I've said something about cultural alienation of Muslims, which is a problem likely to be exacerbated by September 11. The main discourse linking Islam/Muslims with terrorism/violence is bound to increase the sense of many Muslims that they and their faith are distorted in the public sphere. Although a liberal state can control the thought and speech of its citizens directly, it can use non-legal intervention to remedy prejudice and distortion. Moreover, the liberal state has a legitimate interest in restructuring the public sphere in a way that does not alienate large numbers of people who are citizens of that state. Such a policy will require some intervention and allocation of resources by the state to build capacity within the Muslim community and make available within the public space areas in which Muslims can undertake debate and dialogue with the majority community. This debate is the first step towards reaching a consensus about the terms on which Muslims will be accommodated within the liberal state. Multiculturalism is a two-way process, which creates responsibility for adjustment not only for the majority but also the Muslim community. It's a two-way process. Too often Muslims have expected the majority to accommodate their needs without being willing to accept that they must adjusts themselves to the basic values of liberal constitutionalism and a respect for individual rights which are a part of liberal democracies. There are some who may think these values are incompatible with Islam. However, there are very many others who are convinced that Islam contains within itself the resources to adjust itself to liberal constitutionalism and human rights. Scholars such as Professor Hashim Kamali whose work on constitutionalism and human rights in Islam is one example of this tradition. In seeking an accurate picture of Islam, it is unfortunate, that the media chooses to go to commentators such as Abu Hamza, who has no standing or respect as a scholar of Islam, rather than established scholars, such Professor Kamali.

The discussion so far has suggested that an increase in oppression, as defined by Iris Marion Young, in the form of violence, exploitation, marginalization and cultural alienation of Muslims, may occur after September 11. However, I have also suggested that isn't inevitable. There are legal and policy options available to us, both in a domestic level and especially at the EU level, which can allow the state to do justice to its Muslims citizens whilst at the same time pursuing its essential security aims.

The US response to September 11 has been disappointing in many respects. Many of us are disappointed at the deference that has been shown by the legal system and the civil liberties lobbies for the erosion of civil liberties (e.g. the denial of rights and treatment of prisoners at Guantanomo Bay; and the Patriot Acts) by the executive. However, once the initial reaction to September 11 has passed, the US will have an opportunity to reassert its long-standing tradition of constitutionalism by respecting the rights of Muslims within its jurisdiction.

In the meantime, within Europe we need to forge ahead with a specifically European response to the new problems posed by September 11.

In developing responses to Muslims in Europe and the US after September 11 there is an important role of legal and policy responses. It is important to develop practical solutions to urgent problems that will deliver results in the short term.
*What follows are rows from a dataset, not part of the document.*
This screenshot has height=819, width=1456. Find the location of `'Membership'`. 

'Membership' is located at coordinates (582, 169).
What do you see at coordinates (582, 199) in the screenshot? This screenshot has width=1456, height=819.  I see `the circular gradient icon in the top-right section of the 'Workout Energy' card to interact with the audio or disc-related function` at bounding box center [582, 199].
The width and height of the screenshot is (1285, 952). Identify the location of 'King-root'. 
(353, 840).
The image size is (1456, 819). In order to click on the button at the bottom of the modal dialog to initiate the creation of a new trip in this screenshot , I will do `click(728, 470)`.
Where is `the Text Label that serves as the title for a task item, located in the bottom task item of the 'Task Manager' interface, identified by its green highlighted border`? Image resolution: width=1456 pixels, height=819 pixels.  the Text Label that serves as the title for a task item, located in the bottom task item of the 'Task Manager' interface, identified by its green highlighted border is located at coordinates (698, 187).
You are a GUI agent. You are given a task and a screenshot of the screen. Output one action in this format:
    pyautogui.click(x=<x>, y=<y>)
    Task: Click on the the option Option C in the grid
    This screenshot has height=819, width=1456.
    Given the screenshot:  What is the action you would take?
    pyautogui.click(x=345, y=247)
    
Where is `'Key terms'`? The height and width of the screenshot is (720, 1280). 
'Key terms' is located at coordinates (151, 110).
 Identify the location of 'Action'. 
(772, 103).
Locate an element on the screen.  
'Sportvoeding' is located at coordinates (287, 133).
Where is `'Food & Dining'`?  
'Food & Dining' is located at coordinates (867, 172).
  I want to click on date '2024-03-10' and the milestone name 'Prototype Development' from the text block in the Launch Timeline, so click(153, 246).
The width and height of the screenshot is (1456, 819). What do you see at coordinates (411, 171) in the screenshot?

However, this focus on pragmatism should not prevent us from giving a central place to the importance of ideas. In seeking to preserve the values of liberal constitutionalism and individual rights, ideas matter. Professor Young’s model of group justice has allowed us to understand the risks posed by September 11 for Muslims and to identify appropriate solutions. These ideas were developed within the context of an intellectual commitment to human values and justice. The St Antony’s – Princeton seminar provides an ideal opportunity for the development of these ideas. Solutions to the problems faced by Muslims in Europe and the US in the aftermath of September 11 must be based on the type of intellectual enquiry which is nurtured in both these academic institutions.